After stops in Brno, Jerusalem and Berlin, he has settled in Prague. He writes mostly in his native Slovak, but in recent years has begun experimenting with Czech.
"They have a different melody and a different soul," he says of the two languages.
Gál says his recent work has been heavily influenced by the American avant-garde composer John Zorn and the Austrian playwright and novelist Thomas Bernhard, but is quick to add, "I am not writing about reading or listening to music, but my own experience."
Gál's own experience of course includes living and working in the Czech Republic, and he is in fact a Czech citizen.

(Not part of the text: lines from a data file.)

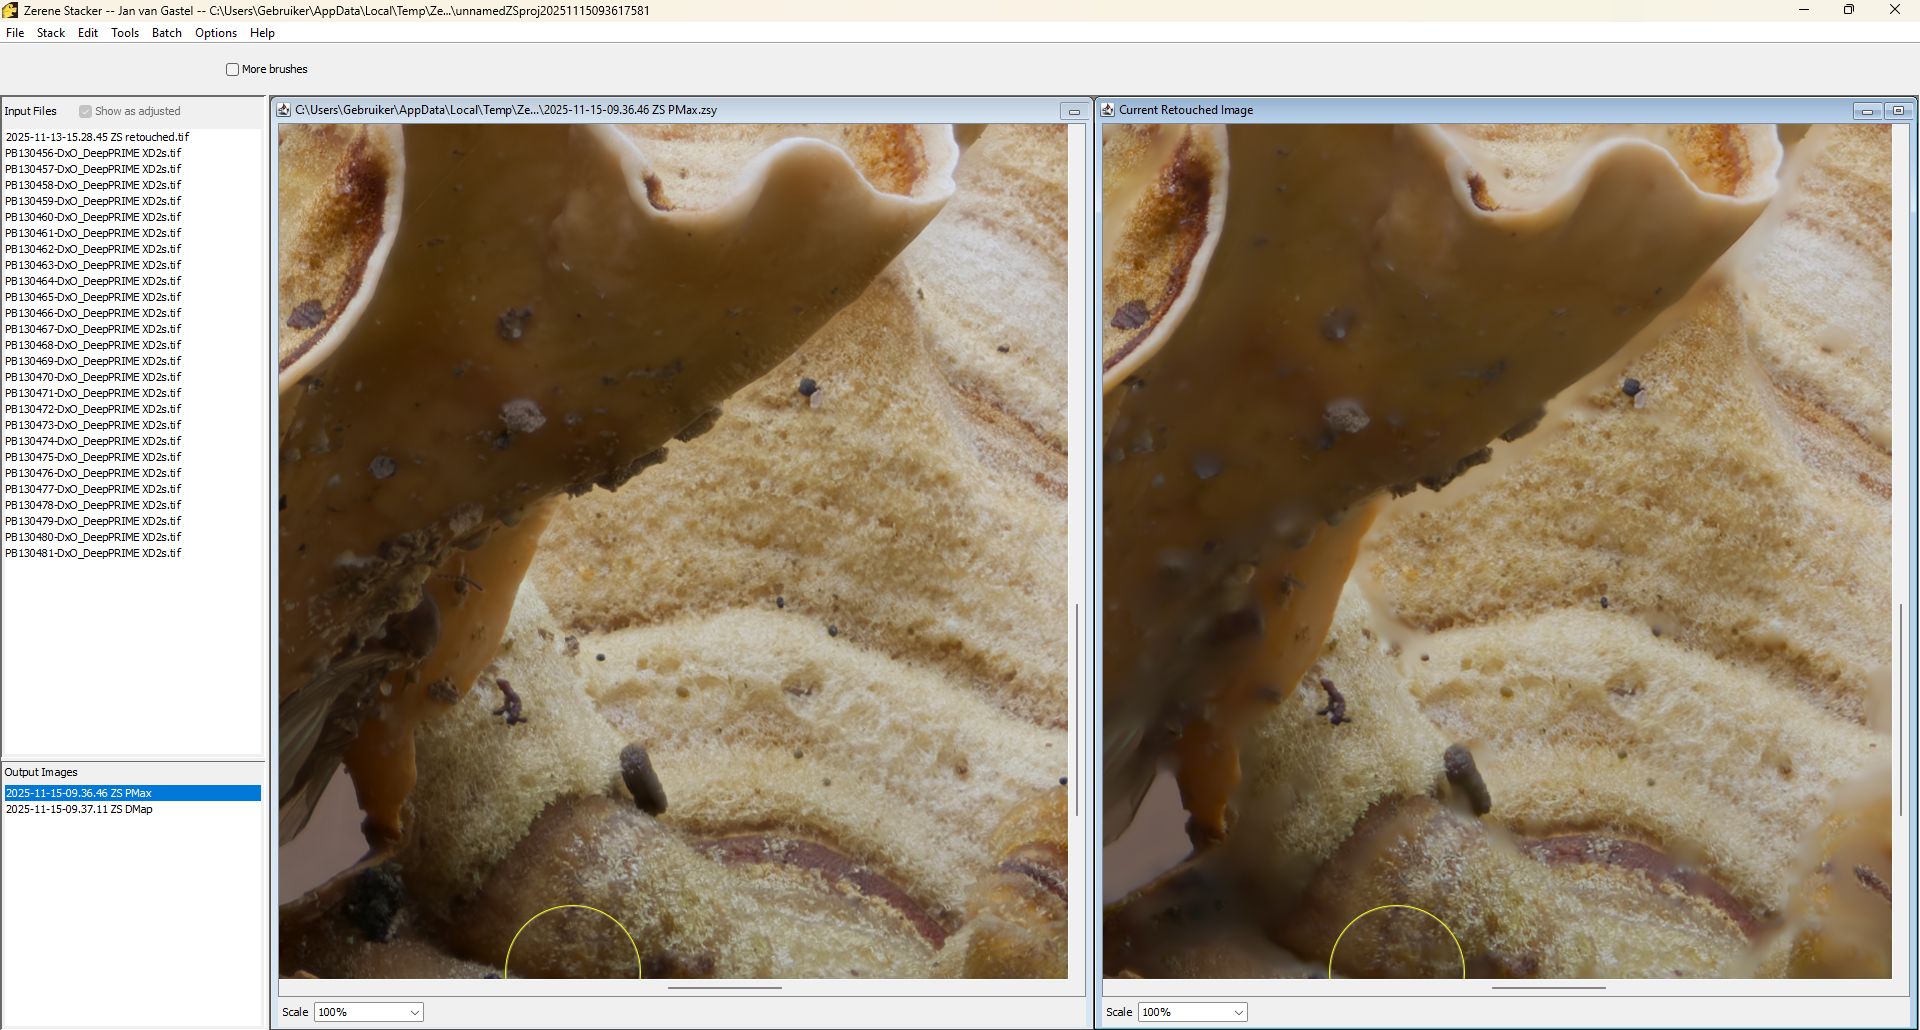Enable the More brushes checkbox
Screen dimensions: 1920x1030
pyautogui.click(x=233, y=70)
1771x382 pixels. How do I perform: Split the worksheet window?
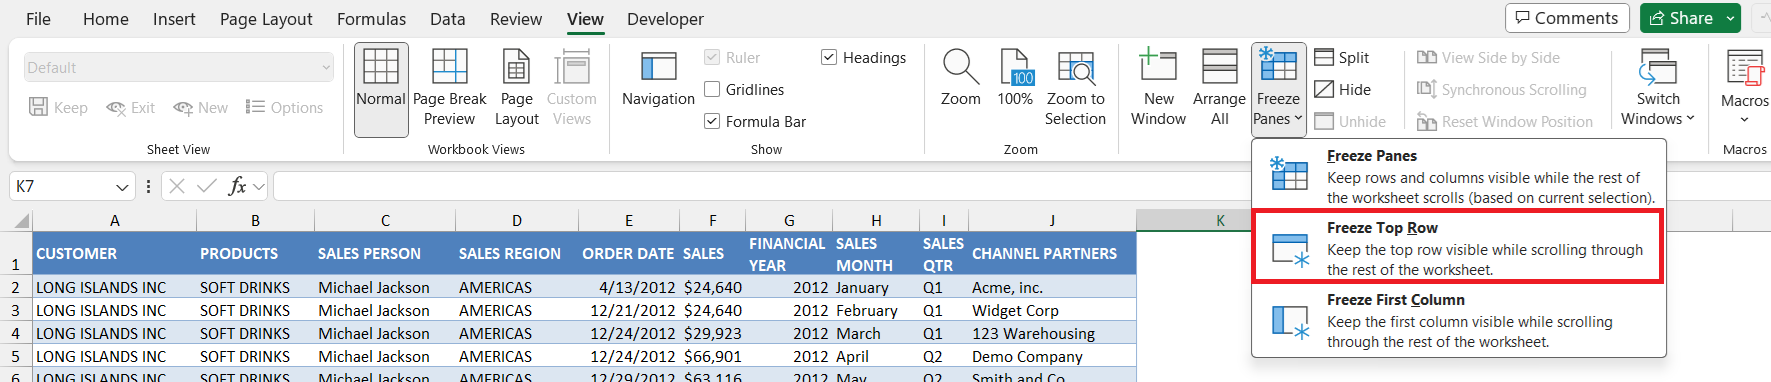[x=1342, y=58]
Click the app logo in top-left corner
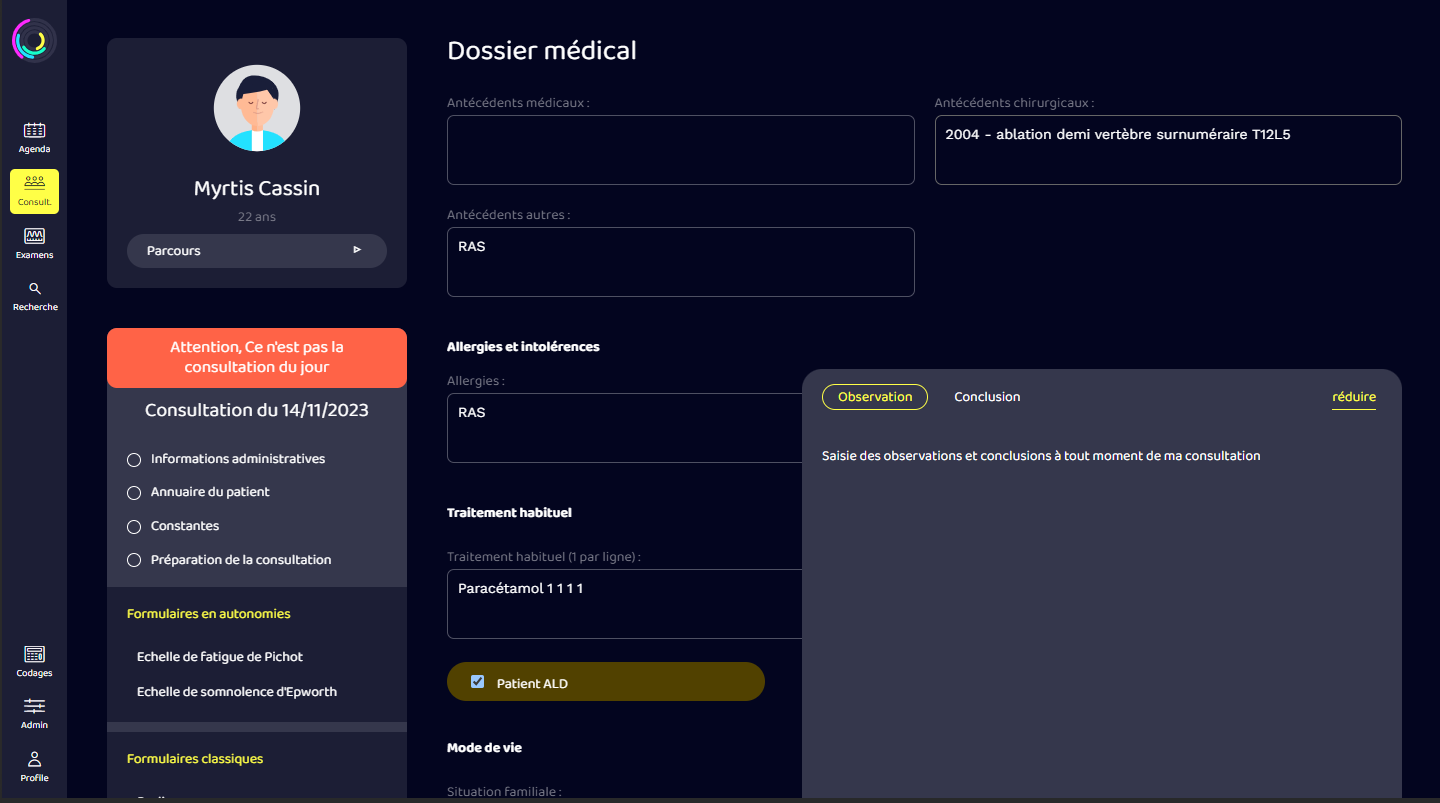The height and width of the screenshot is (803, 1440). point(33,40)
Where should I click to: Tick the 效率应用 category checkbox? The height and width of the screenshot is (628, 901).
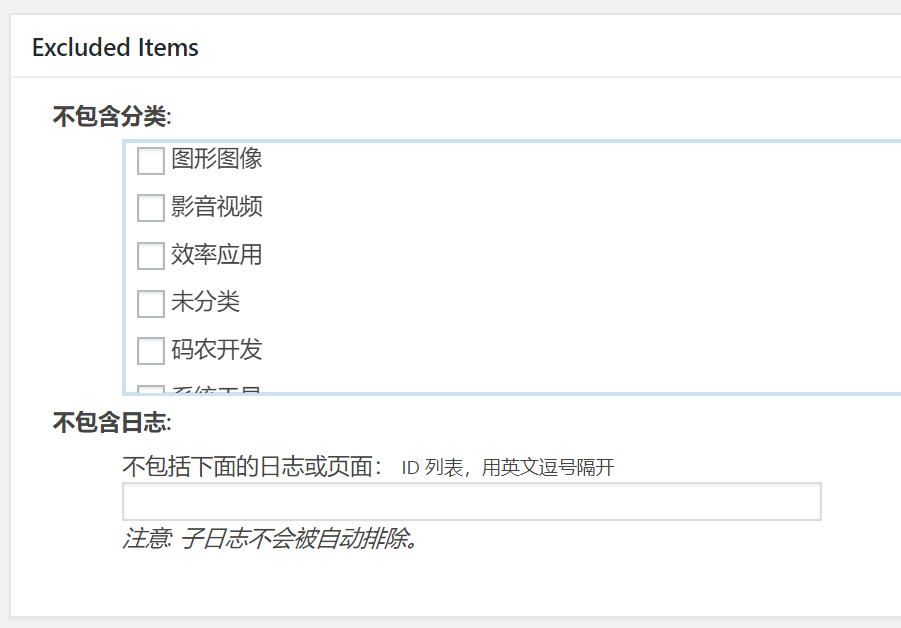(x=150, y=255)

If the tectonic shifts of the early 1990s helped stoke his literary passions, the fire still draws fuel from Gál's contemporary surroundings.
"Society is still in the process of transformation," he says. "It's a never-ending source of inspiration for an artist."
Gál's latest work is a novel, Agnomia, recently published in Czech, and excerpts of which appear in English translation in the recently published The Return of Kral Majales, Prague's International Literary Renaissance 1990-2010, An Anthology.
But perhaps his most intriguing work is in the genre of aphorisms, brief but insightful statements that are written in an almost lyrical manner.
George Santayana's "Those who cannot remember the past are condemned to repeat it," is among the genre's better-known examples.
"Aphoristic expression connects philosophy and immediate inspiration," Gál says.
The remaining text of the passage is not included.